Juliett se colocó al comienzo del andén por donde saldría en sol. Aquella tarde iba un poco retrasada y no quería llegar tarde a clase, por lo que cualquier segundo ahorrado era importante.  En la estación de sol cambiaría a la línea 3 para ir a Palos de la frontera y dar la primera clase de la tarde a un alumno con dificultades para hablar en público en inglés. De allí se iría a impartir el curso.
Como cada día busco su I Pod en el bolso para evadirse con un poco de buena música y evitar las conversaciones ajenas, las personas hablando por teléfono como si intentasen encontrar eco a su voz y a la música de organillo de los que se suben al vagón en busca de la beneficencia de los hastiados pasajeros.
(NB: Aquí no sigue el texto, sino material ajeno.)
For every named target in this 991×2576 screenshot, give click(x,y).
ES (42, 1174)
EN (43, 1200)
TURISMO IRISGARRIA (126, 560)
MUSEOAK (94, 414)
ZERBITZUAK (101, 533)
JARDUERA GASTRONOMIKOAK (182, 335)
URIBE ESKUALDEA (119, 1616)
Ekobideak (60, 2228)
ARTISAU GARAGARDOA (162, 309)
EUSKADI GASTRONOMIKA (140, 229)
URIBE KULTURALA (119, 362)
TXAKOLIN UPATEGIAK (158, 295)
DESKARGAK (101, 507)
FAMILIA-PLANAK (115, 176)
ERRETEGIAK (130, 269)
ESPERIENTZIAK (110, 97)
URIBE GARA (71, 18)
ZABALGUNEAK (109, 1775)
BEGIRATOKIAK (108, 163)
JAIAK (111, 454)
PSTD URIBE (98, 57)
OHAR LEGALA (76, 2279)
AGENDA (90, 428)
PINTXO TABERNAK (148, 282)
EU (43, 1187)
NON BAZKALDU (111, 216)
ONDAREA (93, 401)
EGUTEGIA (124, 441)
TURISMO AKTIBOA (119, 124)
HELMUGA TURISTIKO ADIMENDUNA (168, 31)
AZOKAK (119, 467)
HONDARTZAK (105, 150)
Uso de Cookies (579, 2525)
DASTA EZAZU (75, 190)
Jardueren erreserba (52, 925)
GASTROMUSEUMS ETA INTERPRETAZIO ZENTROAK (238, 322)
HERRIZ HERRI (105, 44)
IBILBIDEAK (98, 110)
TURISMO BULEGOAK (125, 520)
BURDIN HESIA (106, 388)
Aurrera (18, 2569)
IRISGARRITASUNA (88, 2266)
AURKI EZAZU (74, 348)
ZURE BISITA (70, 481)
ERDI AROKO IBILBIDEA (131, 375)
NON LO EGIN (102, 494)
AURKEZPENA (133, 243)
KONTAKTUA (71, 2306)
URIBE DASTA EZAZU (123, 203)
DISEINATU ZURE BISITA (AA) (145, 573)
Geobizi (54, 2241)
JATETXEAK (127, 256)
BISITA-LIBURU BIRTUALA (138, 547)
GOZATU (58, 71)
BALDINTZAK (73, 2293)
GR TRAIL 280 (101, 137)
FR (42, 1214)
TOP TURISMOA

Pero su I pod estaba sin batería. Así que se resignó a concentrarse en repasar mentalmente las clases que tenía que dar y asegurarse de que todo estaba controlado.
El tren llegó con su habitual bufido al detenerse, un resoplo que hacía pensar que hasta los vagones se cansan de vez en cuando después de un día de trabajo.  Como siempre sucedía en aquel andén, la gente se agolpaba contra las puertas deseando entrar o salir, sin respetar aquello de “dejen salir antes de entrar”. Mientras esperaba su turno, Juliett se fijó en que, en la puerta de al lado, aguardaba una chica con una guitarra en la mano sin la funda puesta. Una chiquilla de no más de veinte años que parecía más ligera que la propia guitarra. Sus sencillas ropas tenían una elegante cadencia sobre las escasas curvas de la chica que a pesar de su delgadez seguía conservando la lozanía de la veintena. Sus mejillas también estaban sonrosadas por el frío y le daban un aire inocente. Vestía un sencillo jersey verde, que hubiera estado ajustado a su cuerpo en otra época y que ahora colgaba holgadamente de sus huesudos hombros, unos vaqueros bastante gastados por el tiempo y los caminos recorridos, como los que se hacen ahora de marca con efecto lavado que consiguen que los compradores paguen el doble por unos vaqueros gastados de aspecto andrajoso simplemente porque dicen que están lavados a la piedra y una chaqueta marrón bastante abultada con forro de borreguillo que instintivamente reconfortó a Juliett al pensar que esa muchacha no pasaría frío llevándola. La chica mostraba una frescura en su rostro algo ajada por las dificultades que se presuponía que había tenido en la vida.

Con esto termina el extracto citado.